TASK ITEM
Only one stretch of the data below is wanted: the lines from the one with "Where should I click to: Focus" through the one with "Task: Tap the liker avatars beside Liked by", repeated exactly.

MATERIAL FOR THIS EXERCISE
#####

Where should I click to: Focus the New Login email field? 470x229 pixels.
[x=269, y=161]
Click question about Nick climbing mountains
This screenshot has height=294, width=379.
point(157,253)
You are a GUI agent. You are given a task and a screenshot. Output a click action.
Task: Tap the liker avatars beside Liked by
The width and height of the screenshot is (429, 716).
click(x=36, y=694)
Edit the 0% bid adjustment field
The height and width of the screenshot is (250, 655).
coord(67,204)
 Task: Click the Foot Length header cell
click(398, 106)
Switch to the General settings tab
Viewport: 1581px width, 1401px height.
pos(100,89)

#####

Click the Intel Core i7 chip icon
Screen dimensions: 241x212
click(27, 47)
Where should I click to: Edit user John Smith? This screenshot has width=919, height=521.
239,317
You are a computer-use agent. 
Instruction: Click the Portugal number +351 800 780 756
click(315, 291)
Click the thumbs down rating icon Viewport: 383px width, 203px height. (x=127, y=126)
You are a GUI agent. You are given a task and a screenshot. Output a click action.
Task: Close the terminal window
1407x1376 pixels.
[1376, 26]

#####

SOLUTION TO THIS TASK
Where should I click to: Focus the New Login email field? 470x229 pixels.
[x=269, y=161]
Click question about Nick climbing mountains
This screenshot has height=294, width=379.
point(157,253)
You are a GUI agent. You are given a task and a screenshot. Output a click action.
Task: Tap the liker avatars beside Liked by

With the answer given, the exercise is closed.